31 Ekim 2008 tarihli Hürriyet Gazetesi’nin 21. sayfasında yayınlanan, Canan Korkmaz imzalı ve "Konsolos: Atatürk Yoksa Bayrak Var" başlıklı haberi birlikte okuyalım:
"TÜRKİYE’nin Chicago Başkonsolosu Kenan İpek’in Cumhuriyet’in 85. yılı şerefine verdiği resepsiyon, Atatürk resmi bulunmadığı için gerginliğe sahne oldu. The Union League Club’ta verilen geleneksel Cumhuriyet Bayramı resepsiyonunda her yıl Atatürk’ün resminin olduğu podyumda bu yıl Atatürk resmini göremeyen davetliler, Başkonsolos Kenan İpek’e bu değişikliğin nedenini sordular. Bu soruya sert tepki gösteren İpek, ’Atatürk’ün resmi yok ama bayrağımız var’ demekle yetindi ve davetlilerin ısrarı üzerine ’Çok istiyorsanız gidin getirin’ dedi. Bunun üzerine araya giren Konsolos Yardımcısı Azize Sargın, ’Merak etmeyin getiririz, unutulmuş’ diyerek davetlileri yatıştırdı. 20 dakika sonra getirilen Atatürk portresi alkışlarla karşılandı."
* * *
Aynı konuda, benzeri bir haber de İsveç’in başkenti Stockholm’den geldi. İsveç’te yaşayan bir gazeteci arkadaşımız, "Cumhuriyet Bayramı Kutlamaları" ile ilgili gözlemlerini yazıyor. Onu da birlikte okuyalım:
"İsveç’te 22 yıldır yaşıyorum. Gazeteci olarak yaklaşık 20 yıldır girmediğim yer kalmadı. Özellikle Türkiye Cumhuriyeti’nin var oluşu ile yakından ilgili olan 29 Ekim Cumhuriyet Bayramı’nın, Türkiye’deki kutlamaların yüzde 1’ine dahi ulaşamadığına tanık oldum.

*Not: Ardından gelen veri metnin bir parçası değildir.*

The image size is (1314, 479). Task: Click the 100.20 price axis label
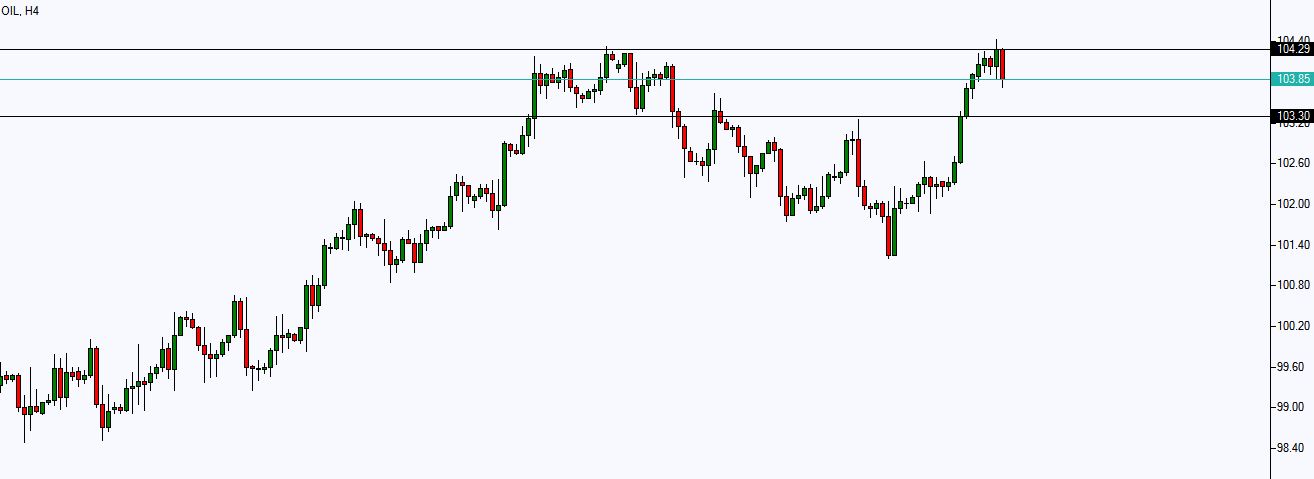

Özellikle Türkiye’nin Stockholm Büyükelçiliği bu günde çok kötü bir sınav veriyor. İsveçli, yabancı diplomatlar ve Türklere kutlama resepsiyonu verilmiyor mu? Hem de Türk mutfağından kurulu mükemmel sofralar kurularak harika bir şekilde. Yıllardır kendime sorarım; buraya gelen Türk’üne, İsveçlisine, yabancı diplomatına neden burada toplanıldığını anlatan bir mesaj verilmiyor? Bu bayram sadece yemek yenilen, içki içilen, sohbet edilen bir bayram mı?
Bir Türk gazetecisi olarak haberimin konusu Cumhuriyet Bayramı olduğu için bu bayramın olmazsa olmazlarından olan Türk bayrağını bizzat Büyükelçi’ye giderek ısmarlamam beni çok üzdü. Çünkü bir gazetecinin görevi duyduğunu, gördüğünü gözlemleyerek yazmaktır. Ancak bir gazetecinin haberini kotarabilmek için Büyükelçi’den bayrak istemesi kadar acı bir durum olamazdı. Hele Büyükelçi’nin, ’Bayrağı şimdi nereden bulacağız’ şeklindeki yaklaşımı da sanırım Cumhuriyet’in 85. yılında kullanılan günün gafı niteliğindeydi. Hep merak etmişimdir: Neden Cumhuriyet’i böyle onurla, gururla, coşku ile kutlamada çekingeniz. Haberlerimizde hep coşku kelimesini kullanıyoruz. Ancak görüntülerde bunu yaşamak pek öyle olmuyor. Gelecekte daha coşkulu, daha samimi duygularla nice Cumhuriyet Bayramlarını kutlama dileği ile..."
* * *
Arkadaşımızın kaygı ve yakınmalarını, kuşkularını anlamakta hiç zorlanmıyoruz. Alışageldiğimiz düzenin dışına çıkıldığı ya da o düzen eksik kaldığı zaman, çok haklı olarak, iktidar partisinin ideolojisinden, bu ideolojinin bürokratlar üzerinde yarattığı baskıdan kuşkulanmaya başlıyoruz.
Bu iki örnek belki çoğaltılabilir. Bu nedenle Dışişleri Bakanlığı, ulusal bayramlarımızın dış temsilciliklerde nasıl kutlanacağına dair bir yöntem belirlemesi gerekir. Bir yönetmelik! Çünkü kimi yerde bayraksız ve kimi yerde de Atatürk’süz ulusal bayram olmaz!